Bewijs geleverd: CO2 laat schelpen krimpen

De stijgende CO2-concentratie in de atmosfeer dreigt bepaalde soorten oesters definitief de das om te doen. Oplossend CO2 verlaagt de pH van het zeewater en daardoor groeien de schelpen minder snel, zo melden onderzoekers van het Smithsonian Environmental Research Center in Edgewater (Maryland) in PLoS ONE.

Het probleem is dat oesterschelpen bestaan uit calciumcarbonaat en dat de beschikbaarheid van carbonaationen afhankelijk is van de zuurgraad. Vermoed wordt dat de larven het meest gevoelig zijn voor een te lage pH: hun schelp bestaaat vooral uit aragonietkristallen, terwijl volwassen oesters calciet genereren dat wat minder gemakkelijk erodeert.

De onderzoekers kweekten dus oesterlarven in zeewater waarvan het gehalte aan opgelost CO2 kunstmatig werd geregeld. Er werden vier concentraties uitgeprobeerd: die van vóór de industriële revolutie, die van nu, en de hoeveelheden die voor de komende 50 en 100 jaar worden voorspeld.

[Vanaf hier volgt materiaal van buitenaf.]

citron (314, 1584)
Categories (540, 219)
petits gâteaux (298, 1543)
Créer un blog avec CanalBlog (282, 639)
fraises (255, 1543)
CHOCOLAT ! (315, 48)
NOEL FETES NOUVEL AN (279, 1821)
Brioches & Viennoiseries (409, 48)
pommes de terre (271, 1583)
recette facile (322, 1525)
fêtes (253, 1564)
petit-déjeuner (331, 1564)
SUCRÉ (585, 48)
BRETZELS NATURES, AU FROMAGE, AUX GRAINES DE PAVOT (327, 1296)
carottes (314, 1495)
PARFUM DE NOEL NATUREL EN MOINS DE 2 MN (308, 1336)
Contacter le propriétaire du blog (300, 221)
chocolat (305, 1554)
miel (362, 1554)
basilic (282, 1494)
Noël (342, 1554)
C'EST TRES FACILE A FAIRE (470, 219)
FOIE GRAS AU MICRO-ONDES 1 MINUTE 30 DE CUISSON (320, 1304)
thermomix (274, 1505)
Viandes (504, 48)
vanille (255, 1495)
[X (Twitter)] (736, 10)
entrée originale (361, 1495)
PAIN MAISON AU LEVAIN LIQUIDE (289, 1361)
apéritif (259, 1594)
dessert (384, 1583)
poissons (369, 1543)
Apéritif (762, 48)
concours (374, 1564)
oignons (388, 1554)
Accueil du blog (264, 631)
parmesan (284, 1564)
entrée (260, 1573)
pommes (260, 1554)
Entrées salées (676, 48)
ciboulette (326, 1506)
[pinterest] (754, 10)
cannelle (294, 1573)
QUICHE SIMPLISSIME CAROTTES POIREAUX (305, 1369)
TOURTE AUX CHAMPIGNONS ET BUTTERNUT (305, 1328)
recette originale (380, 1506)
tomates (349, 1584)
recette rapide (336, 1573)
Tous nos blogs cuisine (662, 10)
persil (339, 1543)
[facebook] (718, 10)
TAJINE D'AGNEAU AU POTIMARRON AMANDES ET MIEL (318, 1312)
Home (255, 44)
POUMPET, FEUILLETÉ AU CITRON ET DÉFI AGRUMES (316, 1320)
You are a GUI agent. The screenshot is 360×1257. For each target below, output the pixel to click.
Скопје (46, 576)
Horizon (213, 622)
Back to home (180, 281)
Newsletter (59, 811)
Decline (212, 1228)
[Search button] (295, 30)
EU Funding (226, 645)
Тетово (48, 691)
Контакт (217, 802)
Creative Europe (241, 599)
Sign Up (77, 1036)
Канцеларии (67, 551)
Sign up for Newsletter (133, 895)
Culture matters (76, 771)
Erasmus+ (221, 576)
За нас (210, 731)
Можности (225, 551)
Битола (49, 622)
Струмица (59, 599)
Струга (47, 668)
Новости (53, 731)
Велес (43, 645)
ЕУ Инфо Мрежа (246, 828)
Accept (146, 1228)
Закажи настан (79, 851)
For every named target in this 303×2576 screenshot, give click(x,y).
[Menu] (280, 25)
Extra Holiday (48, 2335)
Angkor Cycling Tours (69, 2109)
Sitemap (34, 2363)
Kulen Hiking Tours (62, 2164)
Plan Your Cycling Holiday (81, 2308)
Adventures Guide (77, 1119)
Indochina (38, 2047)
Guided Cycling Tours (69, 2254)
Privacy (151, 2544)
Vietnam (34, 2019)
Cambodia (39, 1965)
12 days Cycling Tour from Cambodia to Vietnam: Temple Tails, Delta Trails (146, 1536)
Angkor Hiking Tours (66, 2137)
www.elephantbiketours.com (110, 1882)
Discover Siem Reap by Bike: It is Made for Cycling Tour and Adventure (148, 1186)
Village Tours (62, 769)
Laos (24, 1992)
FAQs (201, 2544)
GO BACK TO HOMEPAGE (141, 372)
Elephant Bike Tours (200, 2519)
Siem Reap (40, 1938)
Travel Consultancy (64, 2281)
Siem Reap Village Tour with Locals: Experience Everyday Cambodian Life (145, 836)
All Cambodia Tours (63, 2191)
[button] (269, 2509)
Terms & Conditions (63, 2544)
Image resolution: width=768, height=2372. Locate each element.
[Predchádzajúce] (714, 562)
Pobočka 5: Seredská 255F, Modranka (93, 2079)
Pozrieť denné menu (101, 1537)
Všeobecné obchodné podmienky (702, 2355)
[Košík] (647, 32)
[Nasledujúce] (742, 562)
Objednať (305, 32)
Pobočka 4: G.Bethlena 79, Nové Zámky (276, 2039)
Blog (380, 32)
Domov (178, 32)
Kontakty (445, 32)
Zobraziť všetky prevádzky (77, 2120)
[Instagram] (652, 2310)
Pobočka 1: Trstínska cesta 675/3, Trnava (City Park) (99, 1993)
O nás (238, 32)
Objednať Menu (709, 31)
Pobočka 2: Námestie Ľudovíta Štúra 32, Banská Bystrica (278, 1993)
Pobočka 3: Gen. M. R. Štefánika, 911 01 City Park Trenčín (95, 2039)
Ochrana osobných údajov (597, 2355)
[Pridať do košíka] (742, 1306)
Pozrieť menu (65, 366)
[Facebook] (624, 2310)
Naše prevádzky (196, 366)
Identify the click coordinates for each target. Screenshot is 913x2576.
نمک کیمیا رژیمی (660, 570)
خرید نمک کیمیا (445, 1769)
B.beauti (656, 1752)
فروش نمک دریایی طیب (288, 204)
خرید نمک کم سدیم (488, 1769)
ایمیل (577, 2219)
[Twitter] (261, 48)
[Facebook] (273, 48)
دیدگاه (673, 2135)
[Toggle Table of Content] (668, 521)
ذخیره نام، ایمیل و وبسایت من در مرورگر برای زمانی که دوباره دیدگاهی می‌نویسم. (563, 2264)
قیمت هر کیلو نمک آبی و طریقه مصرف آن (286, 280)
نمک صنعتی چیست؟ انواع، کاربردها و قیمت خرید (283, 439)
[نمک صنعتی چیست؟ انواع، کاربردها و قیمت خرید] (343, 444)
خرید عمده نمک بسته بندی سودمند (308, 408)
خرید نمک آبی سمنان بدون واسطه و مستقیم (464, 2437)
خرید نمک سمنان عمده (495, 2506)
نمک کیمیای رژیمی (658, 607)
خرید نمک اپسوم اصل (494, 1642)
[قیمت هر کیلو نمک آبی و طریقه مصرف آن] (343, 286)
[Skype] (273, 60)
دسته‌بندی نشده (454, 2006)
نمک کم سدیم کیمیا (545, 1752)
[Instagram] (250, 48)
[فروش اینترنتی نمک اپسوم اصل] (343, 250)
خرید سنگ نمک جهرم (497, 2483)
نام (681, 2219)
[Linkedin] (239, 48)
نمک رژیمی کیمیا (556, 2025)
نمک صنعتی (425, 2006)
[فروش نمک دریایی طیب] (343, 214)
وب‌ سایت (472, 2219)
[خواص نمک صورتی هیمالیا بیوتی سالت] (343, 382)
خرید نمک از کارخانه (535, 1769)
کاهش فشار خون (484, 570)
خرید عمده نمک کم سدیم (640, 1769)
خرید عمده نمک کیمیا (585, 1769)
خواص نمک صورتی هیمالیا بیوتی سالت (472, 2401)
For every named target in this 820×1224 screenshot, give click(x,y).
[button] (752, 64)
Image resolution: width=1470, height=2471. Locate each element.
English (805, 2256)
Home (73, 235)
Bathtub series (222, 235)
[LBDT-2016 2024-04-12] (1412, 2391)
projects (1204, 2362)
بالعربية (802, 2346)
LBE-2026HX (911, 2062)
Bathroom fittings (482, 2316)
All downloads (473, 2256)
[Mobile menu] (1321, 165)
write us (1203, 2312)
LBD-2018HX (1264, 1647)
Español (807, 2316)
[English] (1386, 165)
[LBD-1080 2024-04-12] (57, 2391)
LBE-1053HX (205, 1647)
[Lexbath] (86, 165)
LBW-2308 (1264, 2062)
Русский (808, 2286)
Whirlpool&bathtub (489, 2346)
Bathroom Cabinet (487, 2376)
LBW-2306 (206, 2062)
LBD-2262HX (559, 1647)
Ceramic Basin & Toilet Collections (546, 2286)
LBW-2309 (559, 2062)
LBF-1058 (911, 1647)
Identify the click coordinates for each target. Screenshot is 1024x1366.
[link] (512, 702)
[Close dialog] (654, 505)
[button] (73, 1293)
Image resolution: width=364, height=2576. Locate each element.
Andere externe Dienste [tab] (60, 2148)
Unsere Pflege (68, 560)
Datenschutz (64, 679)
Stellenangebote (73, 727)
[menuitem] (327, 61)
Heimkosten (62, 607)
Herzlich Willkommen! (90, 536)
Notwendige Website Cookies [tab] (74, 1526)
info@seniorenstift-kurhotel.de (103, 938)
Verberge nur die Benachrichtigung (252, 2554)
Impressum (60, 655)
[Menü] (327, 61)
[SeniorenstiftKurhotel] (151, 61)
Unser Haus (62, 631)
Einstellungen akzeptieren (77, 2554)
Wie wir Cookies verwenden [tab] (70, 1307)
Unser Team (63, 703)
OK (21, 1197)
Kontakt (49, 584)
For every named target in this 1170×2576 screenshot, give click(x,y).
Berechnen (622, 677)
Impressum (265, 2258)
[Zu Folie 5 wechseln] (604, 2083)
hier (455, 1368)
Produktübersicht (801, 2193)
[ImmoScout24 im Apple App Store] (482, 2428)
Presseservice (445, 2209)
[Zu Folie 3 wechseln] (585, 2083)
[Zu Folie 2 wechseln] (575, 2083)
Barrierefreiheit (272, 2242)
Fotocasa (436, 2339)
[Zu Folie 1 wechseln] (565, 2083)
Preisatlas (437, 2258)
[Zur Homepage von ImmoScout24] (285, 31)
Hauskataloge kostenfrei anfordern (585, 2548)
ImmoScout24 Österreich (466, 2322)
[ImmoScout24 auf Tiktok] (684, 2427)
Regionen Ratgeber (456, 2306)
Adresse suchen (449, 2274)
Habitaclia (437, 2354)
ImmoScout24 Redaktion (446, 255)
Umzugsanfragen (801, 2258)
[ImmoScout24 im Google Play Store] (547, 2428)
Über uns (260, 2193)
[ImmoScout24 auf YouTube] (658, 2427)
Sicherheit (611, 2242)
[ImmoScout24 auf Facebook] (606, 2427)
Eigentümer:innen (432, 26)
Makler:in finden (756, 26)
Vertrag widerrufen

In het voor het jaar 2100 voorspelde water bleken de larven van de Atlantische oester (Crassostrea virginica) inderdaad 16 procent minder schaaloppervlak te kweken. De hoeveelheid calcium in de schelpen was zelfs 42 procent lager dan in het pre-industriële water. Deze oestersoort is al zeldzaam geworden door overbevissing en de onderzoekers vrezen dat een lagere pH haar het definitieve zetje zal geven.

Opvallend genoeg hadden de larven van de Chinese oestersoort Crassostrea ariakensis er helemaal geen last van. Mogelijk zijn die geëvolueerd op een plek waar het zeewater wat minder goed was gebufferd.

Met de Europese oester (Ostrea edulis) en de in Nederland zeer algemene Japanse oester (Crassostrea gigas) zijn nog geen proeven gedaan.